After its Broadway engagement in March 2019, The Lehman Trilogy will transfer to the West End's Piccadilly Theatre in May 2019.

Newling is also co-producing a new musical theatre adaptation of Local Hero which will begin performances at the Lyceum Theatre in Edinburgh in March 2019 ahead of a season at London's Old Vic. Developed with the Lyceum Theatre and London's Old Vic, this will be their first ever co-production, together with Caledonia Productions and Creative Scotland, ultimately building relationships between David Grieg, Mark Knopfler, John Crowley and Scott Pask.

Other productions that have transferred to the West End or to Broadway during Newling's time at Neal Street Productions include Sunday in the Park with George (2006), Hamlet (2009), Mary Stuart (2009), Enron (2010), Red (2010), South Downs/The Browning Version (2012) and Merrily We Roll Along (2013).

Caro Newling was President of the Society of London Theatre from 2014 to 2017.

Neal Street Productions has a series of new productions in development.

== Board memberships ==
Caro Newling has been Chair of the Linbury Prize for Stage Design since 2009 and was made an honorary fellow of The Royal Welsh College Music and Drama in July 2017.

In October 2018, Caro Newling announced she was stepping down as Chair of Paines Plough after nine years, having led the charge to build Roundabout and consolidate James Grieve and George Perrin’s regime to re-vitalise the company.

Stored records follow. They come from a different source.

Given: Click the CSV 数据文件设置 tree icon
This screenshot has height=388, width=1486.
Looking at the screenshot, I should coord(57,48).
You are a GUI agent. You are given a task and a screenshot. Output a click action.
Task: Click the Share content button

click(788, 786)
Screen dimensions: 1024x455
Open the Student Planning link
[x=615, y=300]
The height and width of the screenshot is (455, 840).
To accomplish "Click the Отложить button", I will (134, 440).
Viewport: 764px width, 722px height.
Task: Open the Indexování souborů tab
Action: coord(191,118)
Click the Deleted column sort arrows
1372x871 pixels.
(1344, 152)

Newling has sat on the boards of several of the UK's leading theatres and arts organisations during her career including the National Theatre (2002–2010), Chichester Festival Theatre (1999–2003), Made in Brighton Ltd (Director 2003 to 2006) and Adventures in Motion Pictures (1995–1997).

== Honours ==

Caro Newling was made an honorary fellow of the Royal Welsh College of Music & Drama in July 2017.

In 2018, Caro Newling was awarded an OBE for services to theatre.